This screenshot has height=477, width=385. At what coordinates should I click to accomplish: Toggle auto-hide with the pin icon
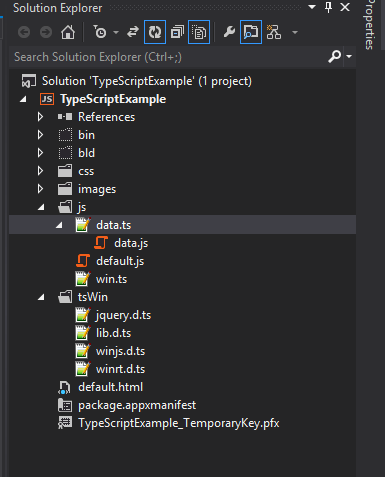pyautogui.click(x=328, y=7)

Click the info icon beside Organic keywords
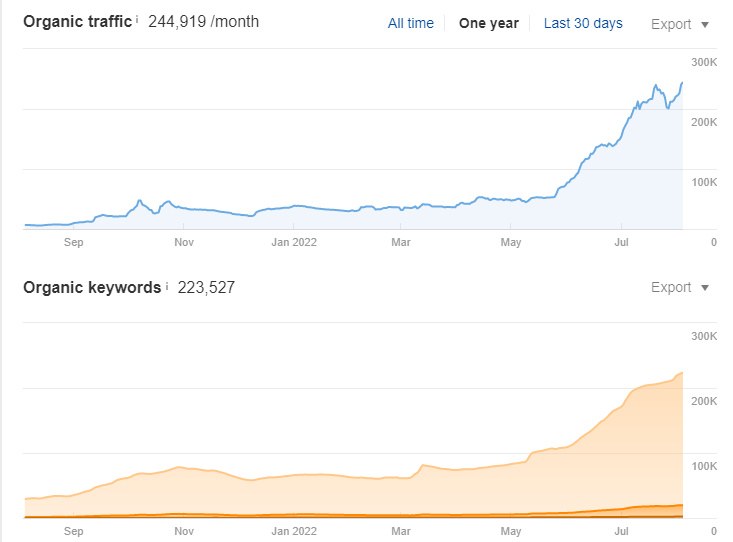tap(167, 286)
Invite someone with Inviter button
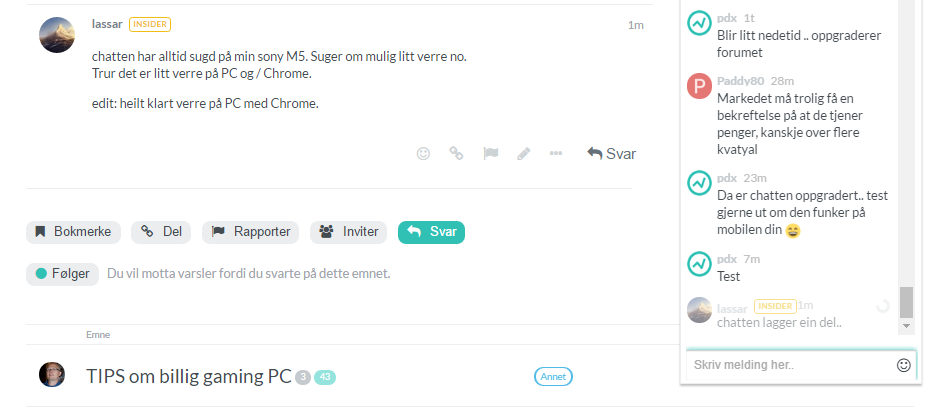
* * * * * * * * *
PROBLEM TO WORK ON -
Reprint every record exactly and skip the pictures.

OUTPUT OF THE EXERCISE -
This screenshot has height=477, width=385. At what coordinates should I click to accomplish: Toggle auto-hide with the pin icon
pyautogui.click(x=328, y=7)

Click the info icon beside Organic keywords
tap(167, 286)
Invite someone with Inviter button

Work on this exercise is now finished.